The following instructions refer to MS Windows environment (they are the same
on Linux). Detailed descriptions and examples of installation and configuration
procedures on various platforms are available at the JSW web site.
The main JSW configuration is defined in $JSW_HOME/conf/wrapper.conf
($JSW_HOME denotes a home directory of the JSW installation). The file example is
listed below in Listing 18.
Listing 18 Sample contents of wrapper.conf
#********************************************************************
# TestWrapper Properties
#
# NOTE - Please use src/conf/wrapper.conf.in as a template for your
#
own application rather than the values used for the
#
TestWrapper sample.
#********************************************************************
# Java Application
wrapper.java.command=java
# Java Main class. This class must implement the WrapperListener interface
# or guarantee that the WrapperManager class is initialized. Helper
# classes are provided to do this for you.

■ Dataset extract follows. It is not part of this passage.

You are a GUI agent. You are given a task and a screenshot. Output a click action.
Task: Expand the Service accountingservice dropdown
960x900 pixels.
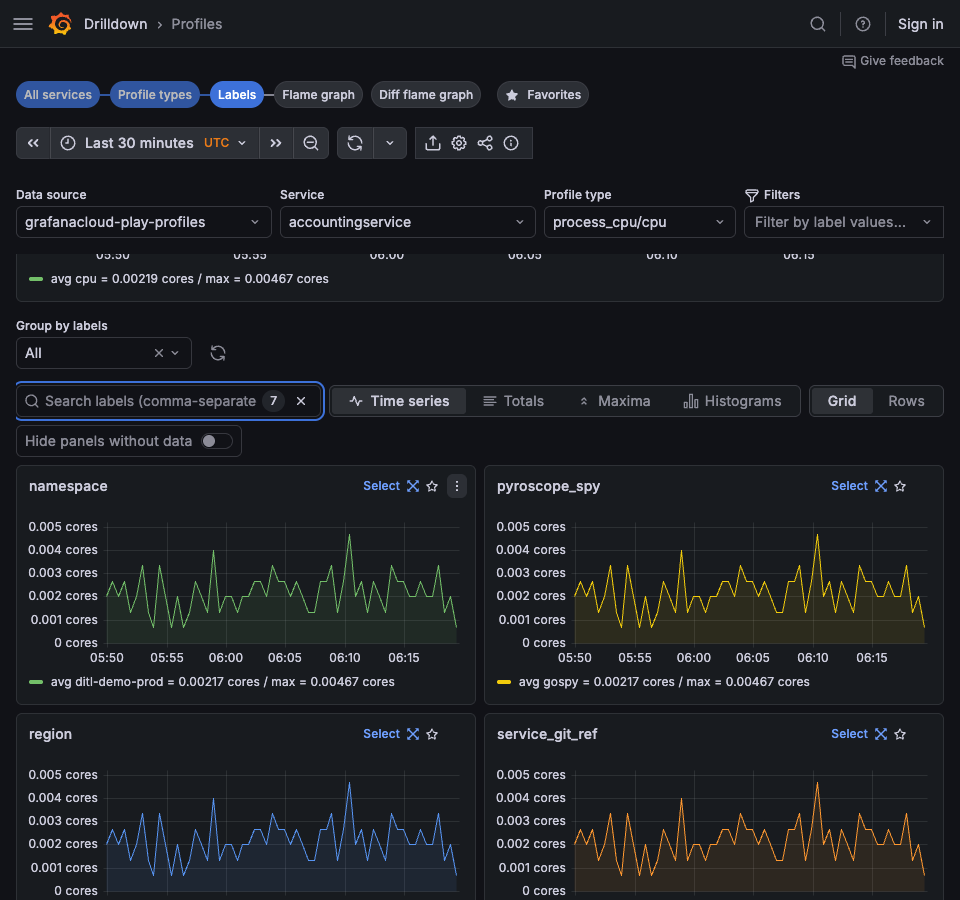pos(407,222)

See the Integration section
# of the documentation for details.
wrapper.java.mainclass=org.tanukisoftware.wrapper.WrapperSimpleApp
# Java Classpath (include wrapper.jar) Add class path elements as
# needed starting from 1
wrapper.java.classpath.1=../lib/wrapper.jar
wrapper.java.classpath.2=F:/eclipse.projects/EGB/dist/lib/odra-wrapper-1.0dev.jar
wrapper.java.classpath.3=F:/eclipse.projects/EGB/dist/lib/odra-commons-1.0dev.jar
wrapper.java.classpath.4=F:/eclipse.projects/EGB/lib/postgresql-8.1405.jdbc3.jar
wrapper.java.classpath.5=F:/eclipse.projects/EGB/lib/jaybird-full-2.1.1.jar
wrapper.java.classpath.6=F:/eclipse.projects/EGB/lib/jtds-1.2.jar
wrapper.java.classpath.7=F:/eclipse.projects/EGB/lib/jdom.jar
wrapper.java.classpath.8=F:/eclipse.projects/EGB/lib/zql.jar
wrapper.java.classpath.9=F:/eclipse.projects/EGB/lib/commons-configuration1.1.jar
wrapper.java.classpath.10=F:/eclipse.projects/EGB/lib/commons-collections3.1.jar
wrapper.java.classpath.11=F:/eclipse.projects/EGB/lib/commons-lang-2.1.jar
wrapper.java.classpath.12=F:/eclipse.projects/EGB/lib/commons-logging1.0.4.jar
# Java Library Path (location of Wrapper.DLL or libwrapper.so)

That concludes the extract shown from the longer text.